◆ SELECTED EXCERPT
◆ ◆ ◆ ◆ ◆ ◆ ◆
Post #241,808
1/18/06 8:29:18 PM

Here ya go
#1 - Isolate out address elements into \taddress1, \taddress2, \tcity, \tstate, \tzip.
#2 - Run through a CASS certified address standardization program that does zip+4 appends. Do not bother trying to write this yourself. You MUST buy it or rent someone else's. They have the Postal database with all the street synonyms and aliases, route number->friendly name, list of legal address ranges per street, etc. There is NO WAY you can code a program to do this without the postal database.
I've used a variety of them depending on accuracy desired vs cost and speed. If you like, give me your list and I'll run it through.
#3 - Merge/Purge. You need to determine what to keep VS drop, right? Start thinking about the different ways people write their 1st name (Rob, Robert, Bob), etc. Then add in typos. Account for titles, etc. Suffixes. Then start adding in confidence factors - you want to error on the side of sending more or less mail? Oh, don't forget the married vs maiden name or the multi-family / mother-inlaw living together. Who exactly IS Mrs John Smith? Do you drop her if you have another female smith in the household? Oh, and do you want individual, family (single last name), and household (multiple last names). What about company?
The better MP programs are amazing. Poorer matchode based ones will consider a lot of obvious (to the human eye) dupes as unique people. My home brewed one is matchode based which means more false uniques, but I can't offer my corp one to you.
Dunno about Ben's geocoding answer. Rooftop geocoding is usually way too expensive for casual use, and centroid is way to wide for deduping purposes.
Post #241,815
1/18/06 9:02:40 PM

I think #2 does what I did
I only used geocoding because it was free for me and I had code for it. I was using it to turn an address into a location, and using that to match addresses. But if you can standardize addresses another way, go for it.
For my project I was able to ignore the name issue - I was just merging several lists into one, and needed to spit out "these aren't duplicated" and "these may be, look them over by eye". So it was only semi-automated.
Cheers, Ben
I have come to believe that idealism without discipline is a quick road to disaster, while discipline without idealism is pointless. -- Aaron Ward (my brother)
Post #241,819
1/18/06 9:10:51 PM

Your geocoding process standardized first
When we geocode stuff, 1st step is to standardize. They just did it for you under the covers.
Post #241,821
1/18/06 9:26:04 PM
1/18/06 9:28:16 PM

Come to think of it, I really did need the geocoding.
There is a problem with apartment buildings where on one lot you have 2 buildings with different addresses, but they're really the same. So I counted as possible dupes to review any two that were close. (I used "within adjacent 100' by 100' boxes, so that range was 100-300 feet.) That I couldn't have done without geocoding, but it was only a nice to have anyways. And it obviously doesn't apply in this case.
Cheers, Ben
I have come to believe that idealism without discipline is a quick road to disaster, while discipline without idealism is pointless. -- Aaron Ward (my brother)
◆ ◆ ◆ ◆ ◆ ◆ ◆
◆ STUDY MATERIAL
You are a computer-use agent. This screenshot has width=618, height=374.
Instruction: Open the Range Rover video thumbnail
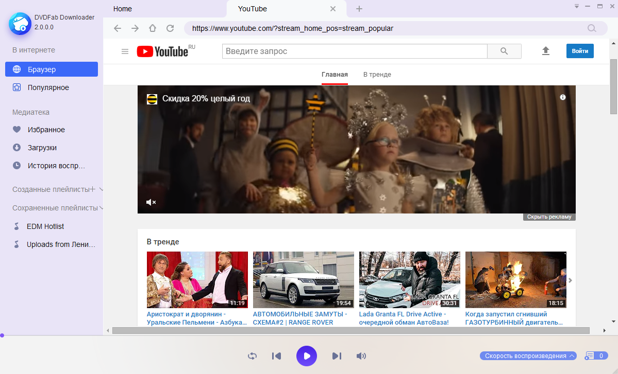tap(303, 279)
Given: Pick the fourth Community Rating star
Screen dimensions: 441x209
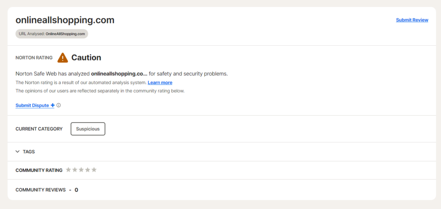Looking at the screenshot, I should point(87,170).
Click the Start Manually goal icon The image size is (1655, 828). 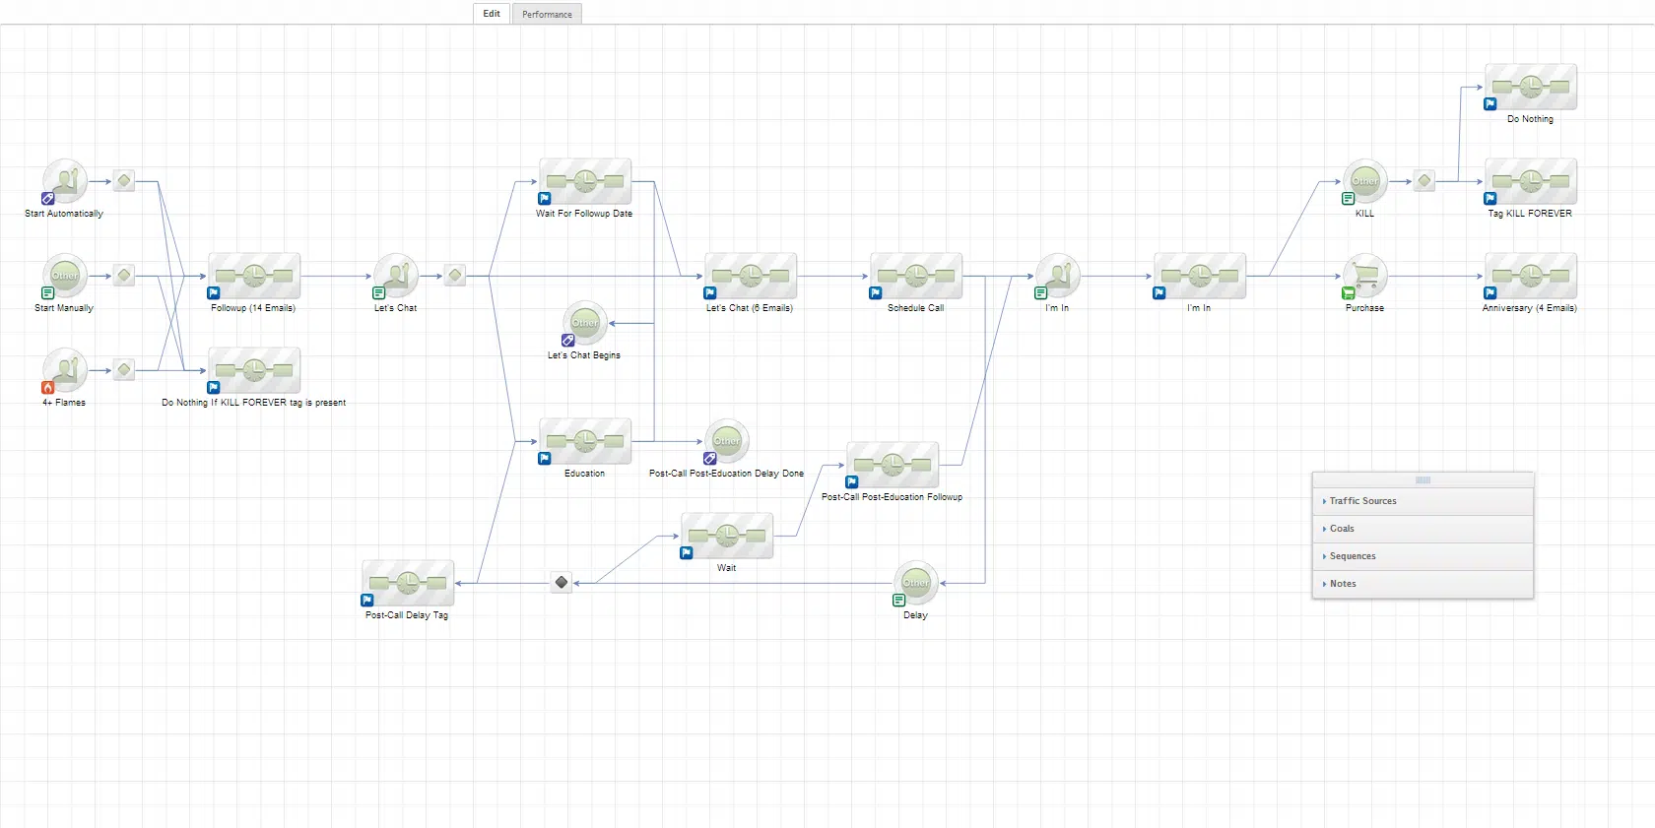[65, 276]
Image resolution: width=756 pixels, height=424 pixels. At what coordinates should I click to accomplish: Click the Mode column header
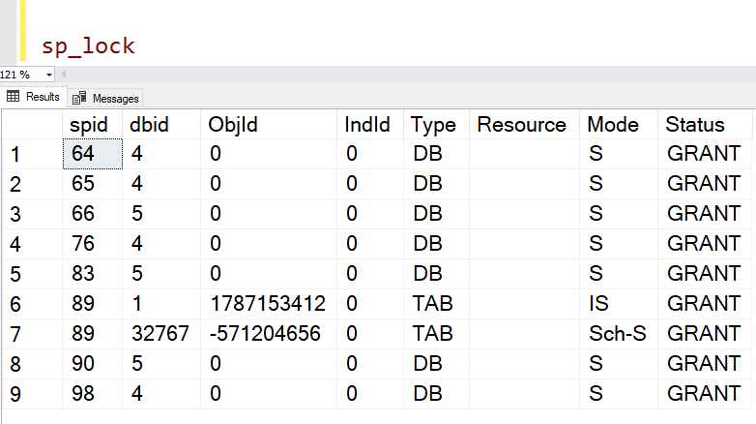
◆ ◆ ◆ ◆ ◆ ◆ ◆
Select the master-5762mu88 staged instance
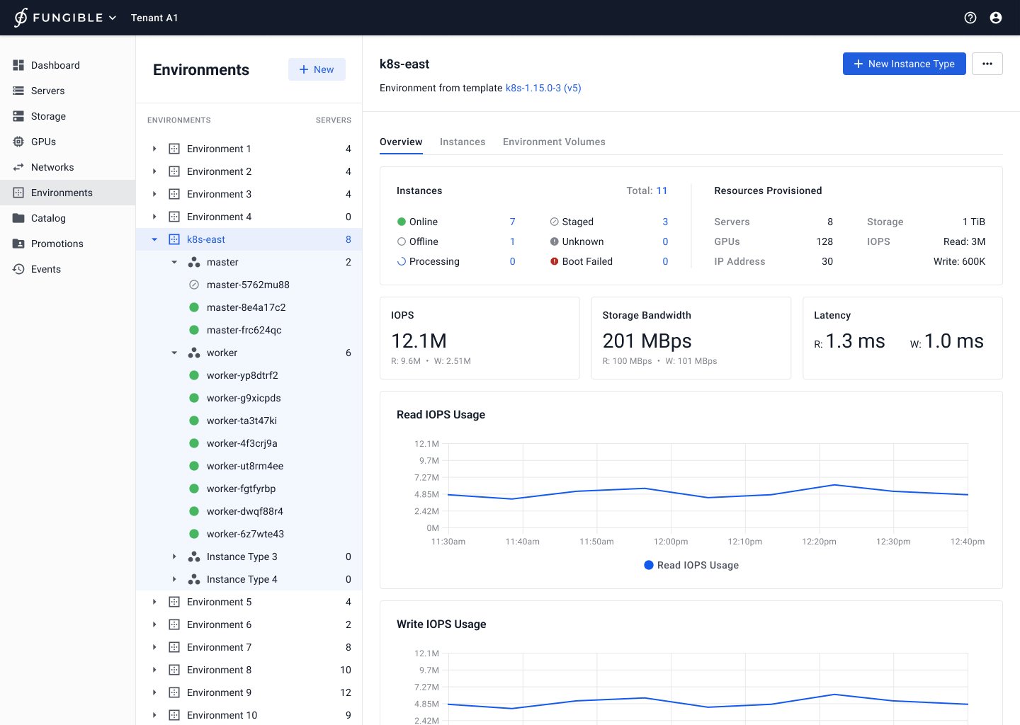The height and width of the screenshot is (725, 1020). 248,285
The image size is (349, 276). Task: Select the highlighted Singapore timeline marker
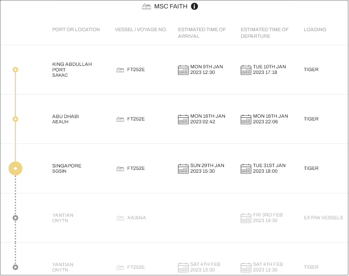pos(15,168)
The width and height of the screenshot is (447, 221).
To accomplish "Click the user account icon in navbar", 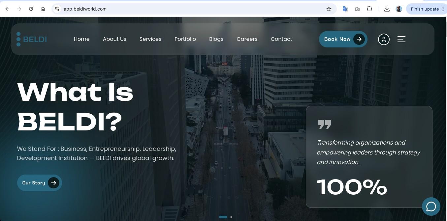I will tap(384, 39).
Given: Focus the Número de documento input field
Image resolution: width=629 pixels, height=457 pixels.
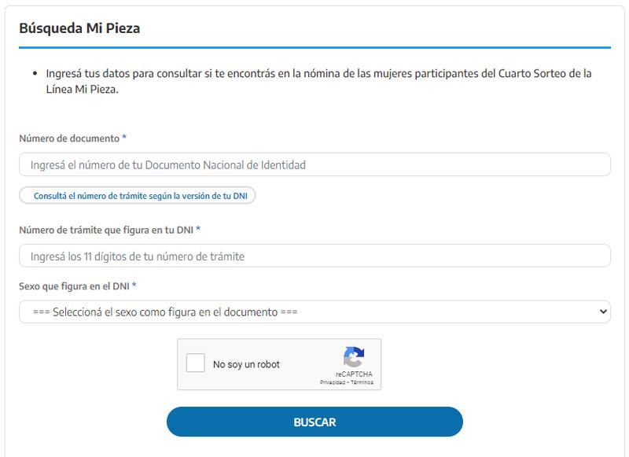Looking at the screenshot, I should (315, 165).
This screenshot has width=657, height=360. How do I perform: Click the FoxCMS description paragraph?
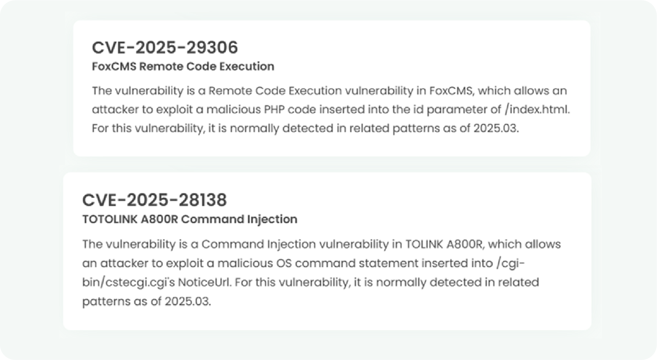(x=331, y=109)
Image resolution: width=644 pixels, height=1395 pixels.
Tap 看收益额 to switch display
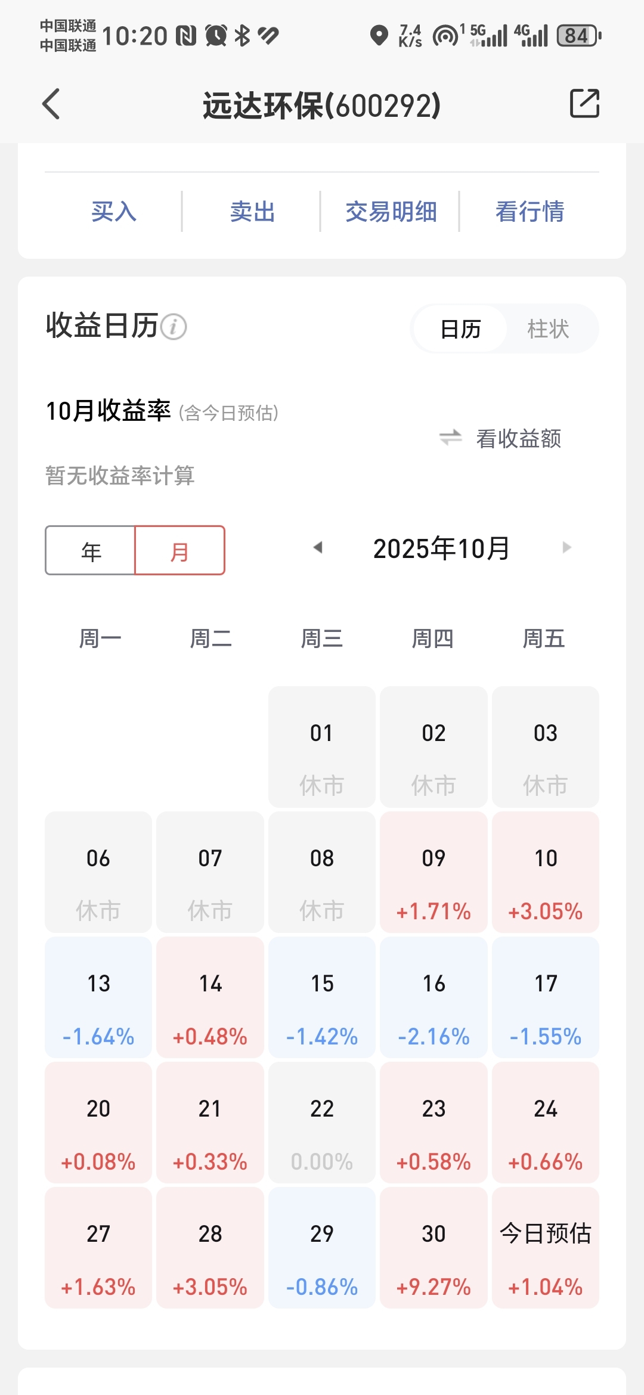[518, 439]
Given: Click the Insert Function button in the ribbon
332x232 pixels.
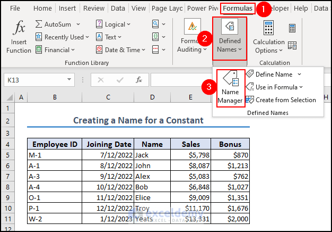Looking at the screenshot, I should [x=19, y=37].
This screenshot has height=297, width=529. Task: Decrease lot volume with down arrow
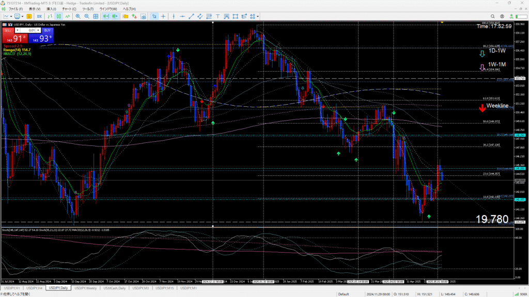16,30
◆ ◆ ◆ ◆ ◆ ◆ ◆
◆ REQUIRED WORK
Copy the stretch of the address-cleanup thread from "#2 - Run through" through "run it through.", and swap "accuracy" for "precision".

◆ THE ANSWER
#2 - Run through a CASS certified address standardization program that does zip+4 appends. Do not bother trying to write this yourself. You MUST buy it or rent someone else's. They have the Postal database with all the street synonyms and aliases, route number->friendly name, list of legal address ranges per street, etc. There is NO WAY you can code a program to do this without the postal database.
I've used a variety of them depending on precision desired vs cost and speed. If you like, give me your list and I'll run it through.